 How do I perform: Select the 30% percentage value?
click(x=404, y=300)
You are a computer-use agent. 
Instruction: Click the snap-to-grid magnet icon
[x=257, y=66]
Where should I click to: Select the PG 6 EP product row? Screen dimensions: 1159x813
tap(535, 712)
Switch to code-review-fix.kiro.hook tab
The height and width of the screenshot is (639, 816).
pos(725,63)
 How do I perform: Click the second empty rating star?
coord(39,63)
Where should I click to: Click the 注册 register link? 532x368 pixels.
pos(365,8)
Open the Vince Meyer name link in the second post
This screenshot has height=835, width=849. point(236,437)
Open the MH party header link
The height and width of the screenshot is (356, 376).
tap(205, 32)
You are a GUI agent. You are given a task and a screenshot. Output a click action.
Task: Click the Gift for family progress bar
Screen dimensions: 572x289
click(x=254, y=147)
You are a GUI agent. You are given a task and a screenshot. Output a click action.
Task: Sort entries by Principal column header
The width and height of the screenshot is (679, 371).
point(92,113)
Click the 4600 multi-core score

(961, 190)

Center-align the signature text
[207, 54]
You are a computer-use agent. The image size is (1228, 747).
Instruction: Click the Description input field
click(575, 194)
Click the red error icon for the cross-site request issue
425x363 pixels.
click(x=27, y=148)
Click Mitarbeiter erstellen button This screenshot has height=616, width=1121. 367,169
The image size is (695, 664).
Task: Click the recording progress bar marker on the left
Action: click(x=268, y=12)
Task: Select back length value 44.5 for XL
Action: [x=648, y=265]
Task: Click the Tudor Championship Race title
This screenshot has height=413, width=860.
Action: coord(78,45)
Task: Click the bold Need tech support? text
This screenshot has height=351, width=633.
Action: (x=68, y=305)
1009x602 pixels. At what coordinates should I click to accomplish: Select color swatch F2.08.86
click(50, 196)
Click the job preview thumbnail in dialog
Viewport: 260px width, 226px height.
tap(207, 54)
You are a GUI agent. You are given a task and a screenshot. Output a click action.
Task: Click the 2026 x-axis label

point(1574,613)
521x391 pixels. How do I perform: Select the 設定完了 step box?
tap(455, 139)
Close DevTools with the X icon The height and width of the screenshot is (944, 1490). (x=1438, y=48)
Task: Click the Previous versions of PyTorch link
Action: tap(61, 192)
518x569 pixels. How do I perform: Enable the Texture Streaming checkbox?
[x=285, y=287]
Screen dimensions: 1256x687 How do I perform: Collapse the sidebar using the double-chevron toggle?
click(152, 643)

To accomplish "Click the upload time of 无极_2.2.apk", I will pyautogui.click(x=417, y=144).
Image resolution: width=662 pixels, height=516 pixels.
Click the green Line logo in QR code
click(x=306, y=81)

+ + + + + + +

Arrange the rows above as a numbered list, leaving out the blank lines.

**Exercise output**
1.  How do I perform: Select the 30% percentage value?
2. click(x=404, y=300)
3. You are a computer-use agent. 
4. Instruction: Click the snap-to-grid magnet icon
5. [x=257, y=66]
6. Where should I click to: Select the PG 6 EP product row? Screen dimensions: 1159x813
7. tap(535, 712)
8. Switch to code-review-fix.kiro.hook tab
9. The height and width of the screenshot is (639, 816).
10. pos(725,63)
11.  How do I perform: Click the second empty rating star?
12. coord(39,63)
13. Where should I click to: Click the 注册 register link? 532x368 pixels.
14. pos(365,8)
15. Open the Vince Meyer name link in the second post
16. This screenshot has height=835, width=849. point(236,437)
17. Open the MH party header link
18. The height and width of the screenshot is (356, 376).
19. tap(205, 32)
20. You are a GUI agent. You are given a task and a screenshot. Output a click action.
21. Task: Click the Gift for family progress bar
22. Screen dimensions: 572x289
23. click(x=254, y=147)
24. You are a GUI agent. You are given a task and a screenshot. Output a click action.
25. Task: Sort entries by Principal column header
26. The width and height of the screenshot is (679, 371).
27. point(92,113)
28. Click the 4600 multi-core score
29. (961, 190)
30. Center-align the signature text
31. [207, 54]
32. You are a computer-use agent. The image size is (1228, 747).
33. Instruction: Click the Description input field
34. click(575, 194)
35. Click the red error icon for the cross-site request issue
36. 425x363 pixels.
37. click(x=27, y=148)
38. Click Mitarbeiter erstellen button This screenshot has height=616, width=1121. 367,169
39. The image size is (695, 664).
40. Task: Click the recording progress bar marker on the left
41. Action: click(x=268, y=12)
42. Task: Select back length value 44.5 for XL
43. Action: [x=648, y=265]
44. Task: Click the Tudor Championship Race title
45. This screenshot has height=413, width=860.
46. Action: coord(78,45)
47. Task: Click the bold Need tech support? text
48. This screenshot has height=351, width=633.
49. Action: (x=68, y=305)
50. 1009x602 pixels. At what coordinates should I click to accomplish: Select color swatch F2.08.86
51. click(50, 196)
52. Click the job preview thumbnail in dialog
53. Viewport: 260px width, 226px height.
54. tap(207, 54)
55. You are a GUI agent. You are given a task and a screenshot. Output a click action.
56. Task: Click the 2026 x-axis label
57. point(1574,613)
58. 521x391 pixels. How do I perform: Select the 設定完了 step box?
59. tap(455, 139)
60. Close DevTools with the X icon The height and width of the screenshot is (944, 1490). (x=1438, y=48)
61. Task: Click the Previous versions of PyTorch link
62. Action: tap(61, 192)
63. 518x569 pixels. How do I perform: Enable the Texture Streaming checkbox?
64. [x=285, y=287]
65. Screen dimensions: 1256x687 How do I perform: Collapse the sidebar using the double-chevron toggle?
66. click(152, 643)
67. To accomplish "Click the upload time of 无极_2.2.apk", I will pyautogui.click(x=417, y=144).
68. Image resolution: width=662 pixels, height=516 pixels.
69. Click the green Line logo in QR code
70. click(x=306, y=81)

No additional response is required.